KSQT
- Prunedale, California; United States;
- Broadcast area: Monterey Bay Area
- Frequency: 89.7 MHz
- Branding: KSQD Community Radio

Programming
- Format: Community radio; Variety;

Ownership
- Owner: Natural Bridges Media
- Sister stations: KSQD

History
- First air date: 1987
- Former call signs: KFMP (1987–1988); KCLM (1988); KLVM (1988–2018); KNVM (2018–2023);

Technical information
- Licensing authority: FCC
- Facility ID: 72566
- Class: B
- ERP: 450 watts
- HAAT: 715 meters
- Transmitter coordinates: 36°45′22.00″N 121°30′06.00″W﻿ / ﻿36.7561111°N 121.5016667°W
- Translator: 89.5 K208GE (Monterey)

Links
- Public license information: Public file; LMS;
- Webcast: Listen live
- Website: ksqd.org

= KSQT =

Radio station in California, United States

KSQT (89.7 FM) is a radio station licensed to serve Prunedale, California. The nonprofit community radio station is owned by Natural Bridges Media, and airs a variety format.

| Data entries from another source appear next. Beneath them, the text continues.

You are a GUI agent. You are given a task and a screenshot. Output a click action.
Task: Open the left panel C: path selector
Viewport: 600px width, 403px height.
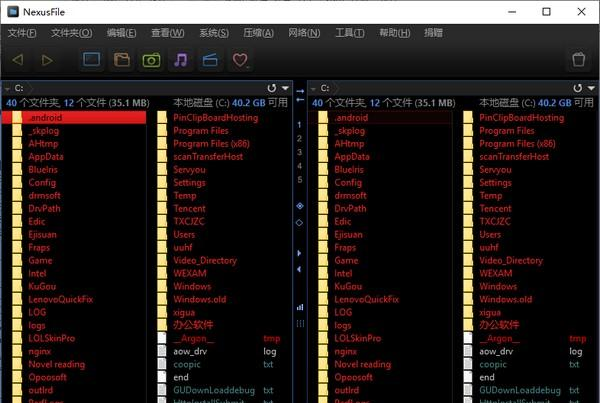(18, 88)
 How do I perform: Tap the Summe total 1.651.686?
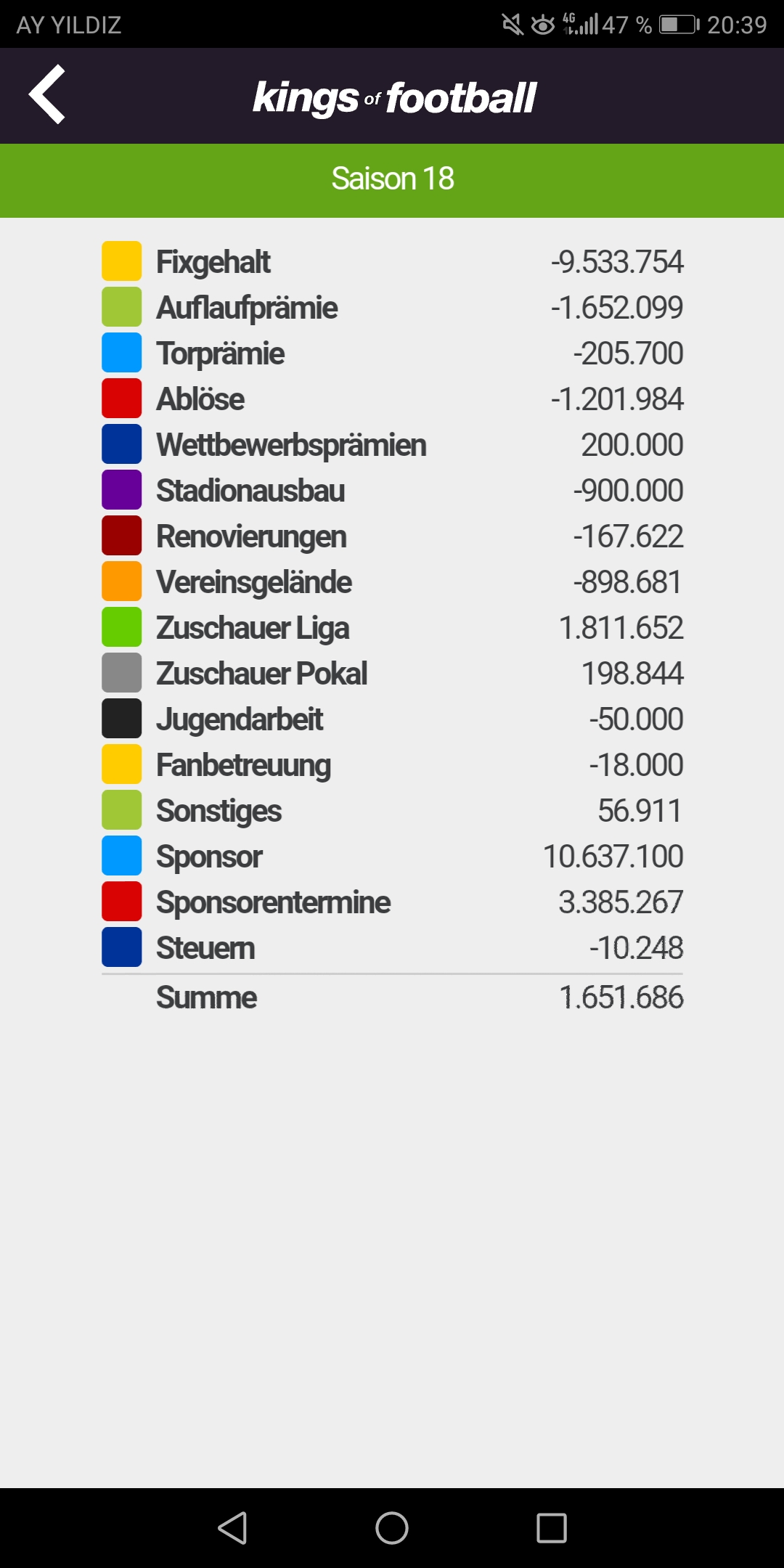coord(621,997)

==Swap to Educational Media Foundation==
Prunedale Educational Association announced it would be swapping the then-KLVM and its five translators to Educational Media Foundation (EMF) for KARW Salinas. The transaction was consummated on December 19, 2017. EMF changed the station's call sign to KNVM on January 22, 2018. In 2019, EMF flipped KNVM to its Radio Nueva Vida programming.

==2023 sale and format change==
On February 5, 2023, Natural Bridges Media, owner of KSQD in Santa Cruz, California, announced that it would acquire KNVM 89.7 FM and the 89.5 K208GE translator in Monterey from EMF. The sale closed on June 8, 2023, and on June 17, KNVM flipped to a simulcast of KSQD to reach the Monterey-Salinas area, which is poorly covered by the original KSQD signal. The station changed its callsign to KSQT on June 24, 2023.